<<<<
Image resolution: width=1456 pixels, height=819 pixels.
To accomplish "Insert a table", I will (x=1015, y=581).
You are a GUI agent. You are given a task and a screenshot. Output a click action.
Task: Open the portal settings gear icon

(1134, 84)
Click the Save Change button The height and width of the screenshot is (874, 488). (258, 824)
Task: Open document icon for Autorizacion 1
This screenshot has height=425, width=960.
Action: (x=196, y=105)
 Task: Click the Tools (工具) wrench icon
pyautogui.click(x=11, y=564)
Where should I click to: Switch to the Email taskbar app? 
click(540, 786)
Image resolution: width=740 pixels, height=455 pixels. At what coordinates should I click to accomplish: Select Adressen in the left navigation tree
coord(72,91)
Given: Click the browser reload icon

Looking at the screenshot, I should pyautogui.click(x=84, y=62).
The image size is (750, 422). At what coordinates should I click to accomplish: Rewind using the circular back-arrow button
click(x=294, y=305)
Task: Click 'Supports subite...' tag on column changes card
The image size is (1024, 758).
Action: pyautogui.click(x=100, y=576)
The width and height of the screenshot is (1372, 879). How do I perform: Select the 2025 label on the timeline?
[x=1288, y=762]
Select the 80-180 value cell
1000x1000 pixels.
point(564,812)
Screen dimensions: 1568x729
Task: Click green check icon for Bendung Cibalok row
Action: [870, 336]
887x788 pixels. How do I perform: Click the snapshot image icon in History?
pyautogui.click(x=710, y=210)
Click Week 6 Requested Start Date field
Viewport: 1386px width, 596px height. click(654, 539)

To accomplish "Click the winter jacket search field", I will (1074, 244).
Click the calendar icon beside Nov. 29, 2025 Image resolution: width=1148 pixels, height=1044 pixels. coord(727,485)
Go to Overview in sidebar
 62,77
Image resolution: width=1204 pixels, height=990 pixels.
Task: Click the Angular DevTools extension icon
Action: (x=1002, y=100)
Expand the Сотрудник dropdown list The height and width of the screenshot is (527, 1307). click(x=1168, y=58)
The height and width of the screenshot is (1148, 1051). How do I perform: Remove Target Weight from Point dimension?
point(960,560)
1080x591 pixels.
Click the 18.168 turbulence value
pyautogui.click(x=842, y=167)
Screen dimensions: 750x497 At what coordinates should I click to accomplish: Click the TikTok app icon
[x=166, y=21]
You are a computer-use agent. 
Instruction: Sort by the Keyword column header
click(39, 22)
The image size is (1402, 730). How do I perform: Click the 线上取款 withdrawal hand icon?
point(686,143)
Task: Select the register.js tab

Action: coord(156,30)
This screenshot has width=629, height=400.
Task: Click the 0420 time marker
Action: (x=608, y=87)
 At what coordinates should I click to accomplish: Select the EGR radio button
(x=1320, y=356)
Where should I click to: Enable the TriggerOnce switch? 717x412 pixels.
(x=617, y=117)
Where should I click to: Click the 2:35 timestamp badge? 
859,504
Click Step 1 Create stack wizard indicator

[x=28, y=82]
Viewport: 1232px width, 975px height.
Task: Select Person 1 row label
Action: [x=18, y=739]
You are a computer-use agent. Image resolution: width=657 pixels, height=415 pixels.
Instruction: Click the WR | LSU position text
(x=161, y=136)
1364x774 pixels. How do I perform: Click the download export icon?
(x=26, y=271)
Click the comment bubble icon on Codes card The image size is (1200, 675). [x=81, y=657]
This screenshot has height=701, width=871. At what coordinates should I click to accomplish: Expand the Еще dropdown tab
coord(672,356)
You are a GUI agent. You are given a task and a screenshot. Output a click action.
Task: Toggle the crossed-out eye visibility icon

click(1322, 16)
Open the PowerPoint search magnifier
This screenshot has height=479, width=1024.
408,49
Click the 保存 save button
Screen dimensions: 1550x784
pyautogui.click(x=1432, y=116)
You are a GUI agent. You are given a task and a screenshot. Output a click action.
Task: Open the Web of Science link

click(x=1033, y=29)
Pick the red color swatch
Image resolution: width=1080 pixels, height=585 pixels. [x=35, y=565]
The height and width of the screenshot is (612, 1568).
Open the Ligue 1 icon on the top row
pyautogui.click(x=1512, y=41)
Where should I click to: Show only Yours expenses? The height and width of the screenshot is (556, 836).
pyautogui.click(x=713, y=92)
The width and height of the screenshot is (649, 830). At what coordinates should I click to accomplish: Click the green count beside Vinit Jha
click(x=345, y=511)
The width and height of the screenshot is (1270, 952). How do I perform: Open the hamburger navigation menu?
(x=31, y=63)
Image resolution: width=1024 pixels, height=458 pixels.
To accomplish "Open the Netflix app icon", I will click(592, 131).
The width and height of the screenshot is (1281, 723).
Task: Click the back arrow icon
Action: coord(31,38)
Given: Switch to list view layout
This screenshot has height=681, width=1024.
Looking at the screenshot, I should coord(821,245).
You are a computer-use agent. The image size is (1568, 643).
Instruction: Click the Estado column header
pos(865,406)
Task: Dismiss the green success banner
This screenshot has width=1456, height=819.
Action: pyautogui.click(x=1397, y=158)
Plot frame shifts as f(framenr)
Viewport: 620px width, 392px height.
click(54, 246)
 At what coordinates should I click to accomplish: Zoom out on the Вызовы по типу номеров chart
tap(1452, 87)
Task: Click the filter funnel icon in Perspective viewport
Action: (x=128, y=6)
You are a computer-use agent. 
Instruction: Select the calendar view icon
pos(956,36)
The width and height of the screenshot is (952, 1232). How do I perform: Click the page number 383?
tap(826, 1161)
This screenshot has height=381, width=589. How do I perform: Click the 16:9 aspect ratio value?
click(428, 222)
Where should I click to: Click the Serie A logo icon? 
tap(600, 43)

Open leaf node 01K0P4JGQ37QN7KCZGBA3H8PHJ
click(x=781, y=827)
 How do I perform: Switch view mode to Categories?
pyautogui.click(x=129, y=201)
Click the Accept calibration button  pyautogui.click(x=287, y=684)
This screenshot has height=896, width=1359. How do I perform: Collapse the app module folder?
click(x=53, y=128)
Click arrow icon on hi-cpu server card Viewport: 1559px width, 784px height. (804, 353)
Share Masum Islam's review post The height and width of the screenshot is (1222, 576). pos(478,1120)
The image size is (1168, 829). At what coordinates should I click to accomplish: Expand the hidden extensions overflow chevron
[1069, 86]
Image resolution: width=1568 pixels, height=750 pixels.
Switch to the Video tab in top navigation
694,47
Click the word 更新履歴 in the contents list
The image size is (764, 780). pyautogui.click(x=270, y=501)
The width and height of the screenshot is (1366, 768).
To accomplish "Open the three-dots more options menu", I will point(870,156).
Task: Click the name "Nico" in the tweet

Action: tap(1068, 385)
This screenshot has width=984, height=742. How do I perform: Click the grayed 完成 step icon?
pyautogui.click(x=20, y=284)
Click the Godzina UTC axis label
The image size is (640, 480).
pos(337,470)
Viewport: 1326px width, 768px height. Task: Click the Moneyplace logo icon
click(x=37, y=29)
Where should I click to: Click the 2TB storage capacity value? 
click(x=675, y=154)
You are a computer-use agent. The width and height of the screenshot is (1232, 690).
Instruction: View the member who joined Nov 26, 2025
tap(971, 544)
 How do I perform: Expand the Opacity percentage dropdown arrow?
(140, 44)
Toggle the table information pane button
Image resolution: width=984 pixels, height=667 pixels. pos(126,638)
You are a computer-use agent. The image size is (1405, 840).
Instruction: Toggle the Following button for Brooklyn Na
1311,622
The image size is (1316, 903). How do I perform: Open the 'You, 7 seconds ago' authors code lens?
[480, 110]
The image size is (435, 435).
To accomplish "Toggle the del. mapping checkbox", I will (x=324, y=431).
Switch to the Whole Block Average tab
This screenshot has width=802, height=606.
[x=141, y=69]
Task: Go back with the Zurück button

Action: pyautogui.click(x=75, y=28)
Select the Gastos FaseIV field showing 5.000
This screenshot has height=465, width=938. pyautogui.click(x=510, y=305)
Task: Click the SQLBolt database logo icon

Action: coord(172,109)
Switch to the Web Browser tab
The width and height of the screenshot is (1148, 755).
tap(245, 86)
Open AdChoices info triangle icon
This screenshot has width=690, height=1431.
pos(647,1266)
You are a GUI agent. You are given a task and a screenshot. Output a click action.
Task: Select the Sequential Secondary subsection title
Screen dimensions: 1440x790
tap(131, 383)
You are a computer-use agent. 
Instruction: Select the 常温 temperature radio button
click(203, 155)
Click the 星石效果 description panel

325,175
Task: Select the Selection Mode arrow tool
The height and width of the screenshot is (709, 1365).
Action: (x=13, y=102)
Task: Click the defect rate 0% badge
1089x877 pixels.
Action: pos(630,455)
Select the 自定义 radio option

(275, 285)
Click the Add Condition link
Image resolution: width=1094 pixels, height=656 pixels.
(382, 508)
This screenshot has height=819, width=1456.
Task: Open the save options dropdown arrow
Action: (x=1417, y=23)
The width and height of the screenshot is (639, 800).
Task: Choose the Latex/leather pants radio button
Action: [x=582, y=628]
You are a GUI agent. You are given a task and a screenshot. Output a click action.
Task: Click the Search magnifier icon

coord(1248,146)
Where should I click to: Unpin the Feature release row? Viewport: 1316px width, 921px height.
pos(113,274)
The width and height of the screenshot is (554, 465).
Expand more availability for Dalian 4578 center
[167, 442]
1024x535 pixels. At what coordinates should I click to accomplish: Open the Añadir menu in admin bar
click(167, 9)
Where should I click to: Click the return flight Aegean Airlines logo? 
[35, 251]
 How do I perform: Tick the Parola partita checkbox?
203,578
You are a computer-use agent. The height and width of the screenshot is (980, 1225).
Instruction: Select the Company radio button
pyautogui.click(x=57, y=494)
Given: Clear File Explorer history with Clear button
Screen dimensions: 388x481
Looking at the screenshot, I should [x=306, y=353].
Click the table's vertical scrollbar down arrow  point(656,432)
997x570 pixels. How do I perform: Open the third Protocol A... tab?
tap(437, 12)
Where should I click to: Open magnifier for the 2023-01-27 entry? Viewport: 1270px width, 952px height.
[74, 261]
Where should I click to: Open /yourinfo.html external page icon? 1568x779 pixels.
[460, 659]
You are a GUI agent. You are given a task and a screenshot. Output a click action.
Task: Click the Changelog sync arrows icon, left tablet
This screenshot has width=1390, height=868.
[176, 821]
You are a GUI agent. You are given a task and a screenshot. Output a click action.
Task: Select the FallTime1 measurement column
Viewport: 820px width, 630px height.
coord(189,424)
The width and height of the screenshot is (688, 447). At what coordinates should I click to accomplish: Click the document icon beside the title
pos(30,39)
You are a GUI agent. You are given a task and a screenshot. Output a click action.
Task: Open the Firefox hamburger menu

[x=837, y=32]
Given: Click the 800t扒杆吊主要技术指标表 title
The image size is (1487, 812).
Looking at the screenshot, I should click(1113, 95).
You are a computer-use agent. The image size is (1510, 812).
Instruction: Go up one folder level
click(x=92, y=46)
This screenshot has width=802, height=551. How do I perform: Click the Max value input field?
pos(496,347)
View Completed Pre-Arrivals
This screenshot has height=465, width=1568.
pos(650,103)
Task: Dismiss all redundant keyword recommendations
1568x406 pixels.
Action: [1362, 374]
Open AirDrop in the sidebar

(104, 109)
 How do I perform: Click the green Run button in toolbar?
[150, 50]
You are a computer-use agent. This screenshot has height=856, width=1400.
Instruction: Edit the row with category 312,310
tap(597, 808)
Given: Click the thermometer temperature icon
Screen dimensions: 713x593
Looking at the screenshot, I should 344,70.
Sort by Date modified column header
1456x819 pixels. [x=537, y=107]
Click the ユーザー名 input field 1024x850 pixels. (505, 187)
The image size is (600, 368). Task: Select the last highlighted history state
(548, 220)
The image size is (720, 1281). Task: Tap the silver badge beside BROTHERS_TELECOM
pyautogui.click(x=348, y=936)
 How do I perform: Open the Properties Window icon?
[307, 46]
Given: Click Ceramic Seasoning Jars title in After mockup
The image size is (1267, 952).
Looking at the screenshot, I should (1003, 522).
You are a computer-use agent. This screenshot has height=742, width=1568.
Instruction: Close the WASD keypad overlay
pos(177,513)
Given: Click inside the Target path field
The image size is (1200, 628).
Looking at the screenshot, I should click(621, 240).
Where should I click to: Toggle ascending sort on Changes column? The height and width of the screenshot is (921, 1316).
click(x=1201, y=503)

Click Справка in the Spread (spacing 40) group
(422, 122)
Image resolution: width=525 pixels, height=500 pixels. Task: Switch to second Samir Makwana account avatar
>>>>
→ **What the task requires**: Please return the stretch of rows from the line containing "Pick the red color swatch" through the line containing "pos(865,406)", both included, reproduced word for word.

→ **Response to the exercise**:
Pick the red color swatch
Image resolution: width=1080 pixels, height=585 pixels. [x=35, y=565]
The height and width of the screenshot is (612, 1568).
Open the Ligue 1 icon on the top row
pyautogui.click(x=1512, y=41)
Where should I click to: Show only Yours expenses? The height and width of the screenshot is (556, 836).
pyautogui.click(x=713, y=92)
The width and height of the screenshot is (649, 830). At what coordinates should I click to accomplish: Click the green count beside Vinit Jha
click(x=345, y=511)
The width and height of the screenshot is (1270, 952). How do I perform: Open the hamburger navigation menu?
(x=31, y=63)
Image resolution: width=1024 pixels, height=458 pixels.
To accomplish "Open the Netflix app icon", I will click(592, 131).
The width and height of the screenshot is (1281, 723).
Task: Click the back arrow icon
Action: coord(31,38)
Given: Switch to list view layout
This screenshot has height=681, width=1024.
Looking at the screenshot, I should coord(821,245).
You are a computer-use agent. The image size is (1568, 643).
Instruction: Click the Estado column header
pos(865,406)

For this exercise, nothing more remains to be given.